Once the line with "Where should I" is found, write it out along with each later line exactly, through the end of the entries, skipping every picture.
─── Record excerpts
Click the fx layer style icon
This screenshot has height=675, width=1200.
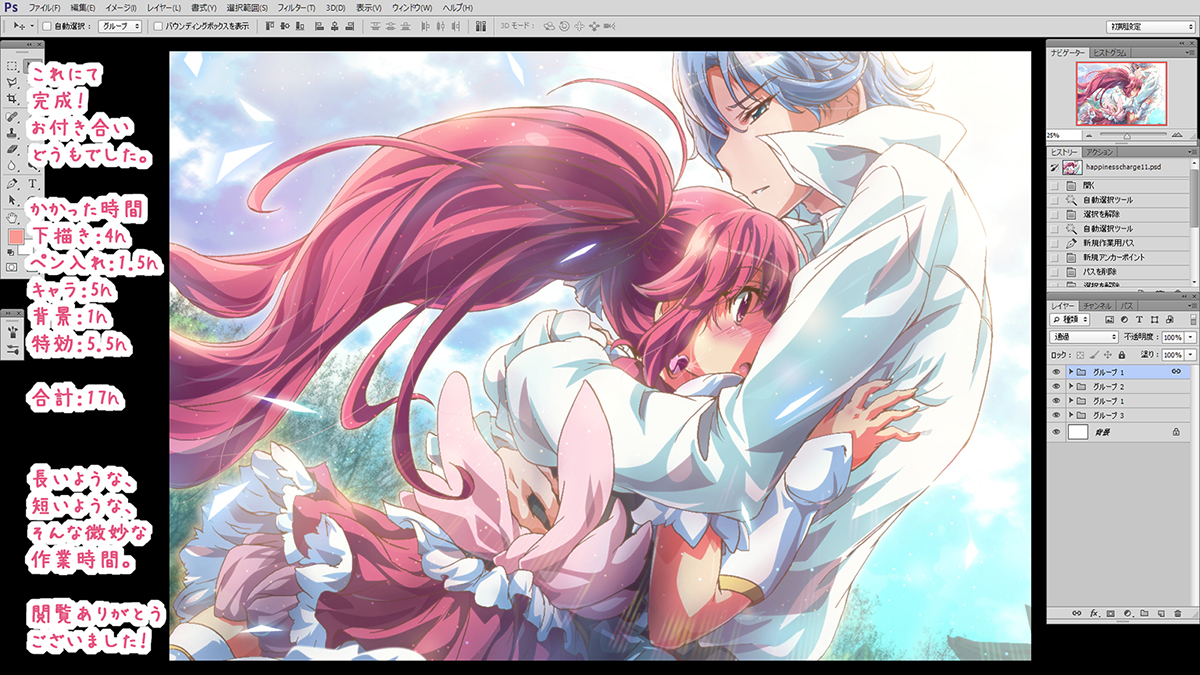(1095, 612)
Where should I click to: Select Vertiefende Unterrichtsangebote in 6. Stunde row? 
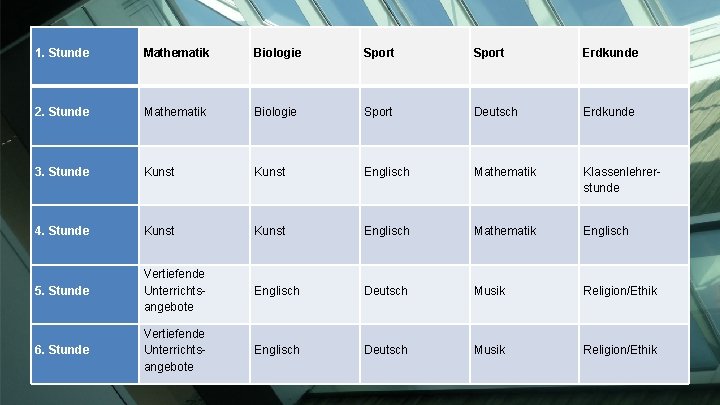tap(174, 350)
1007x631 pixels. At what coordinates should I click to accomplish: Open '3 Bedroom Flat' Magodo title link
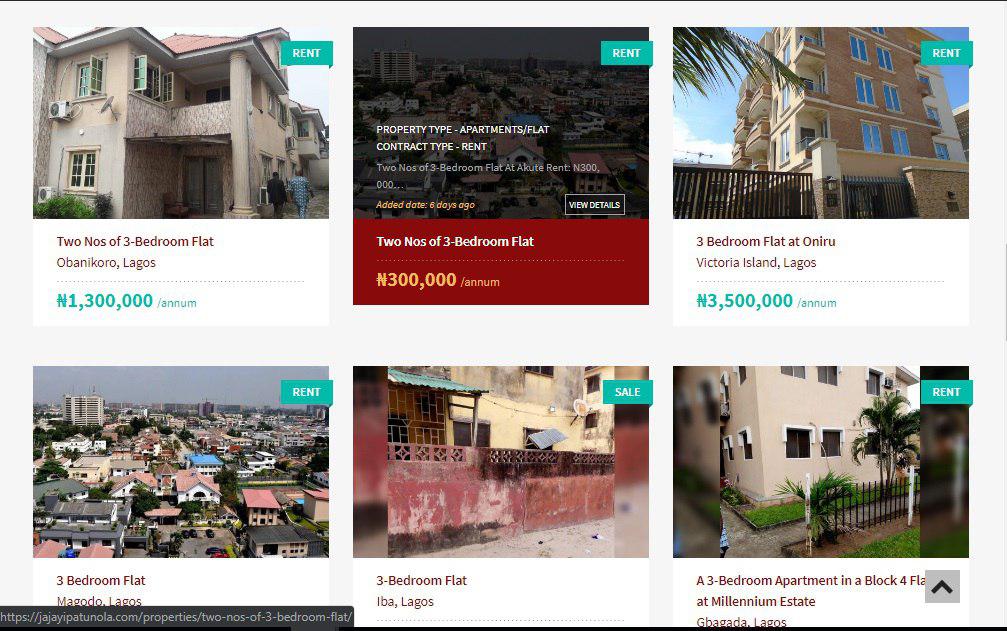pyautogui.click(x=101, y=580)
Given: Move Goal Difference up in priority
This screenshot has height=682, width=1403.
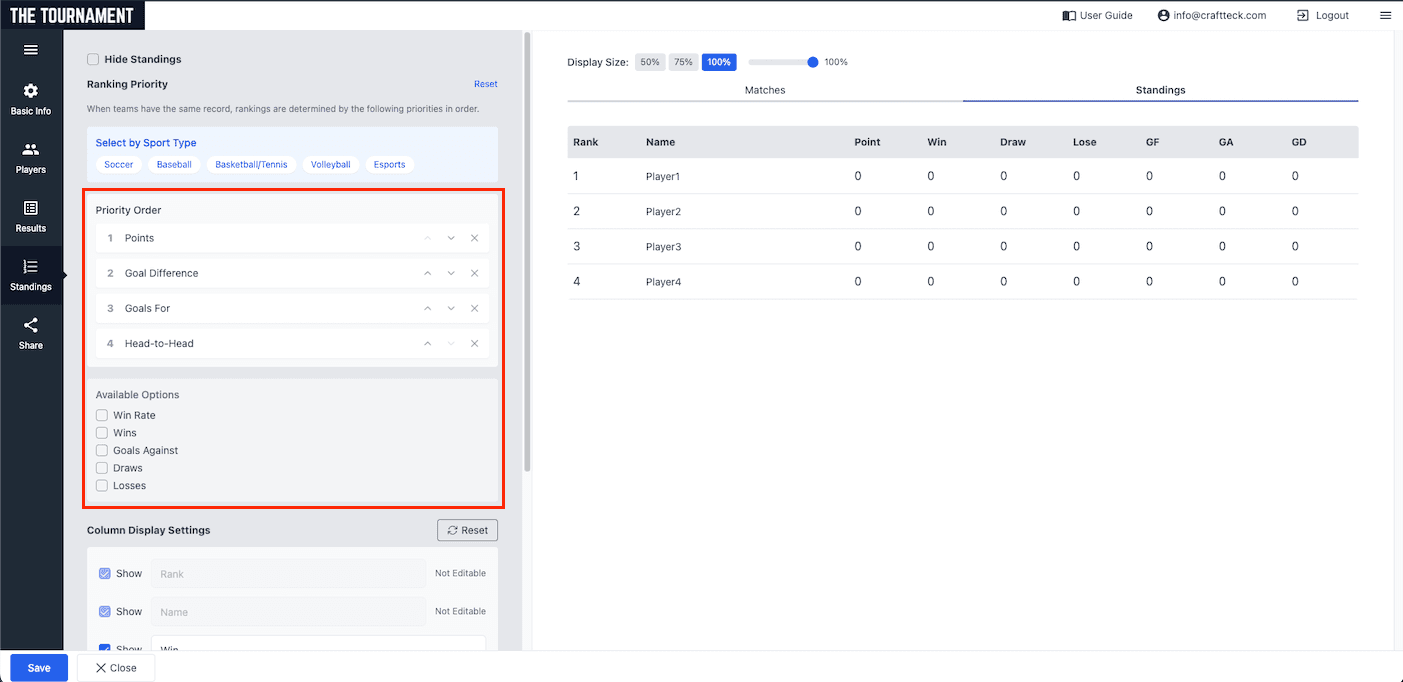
──────
Result for this task:
Where should I click to: Select Vertiefende Unterrichtsangebote in 6. Stunde row? 
tap(174, 350)
1007x631 pixels. At what coordinates should I click to accomplish: Open '3 Bedroom Flat' Magodo title link
pyautogui.click(x=101, y=580)
Given: Move Goal Difference up in priority
This screenshot has height=682, width=1403.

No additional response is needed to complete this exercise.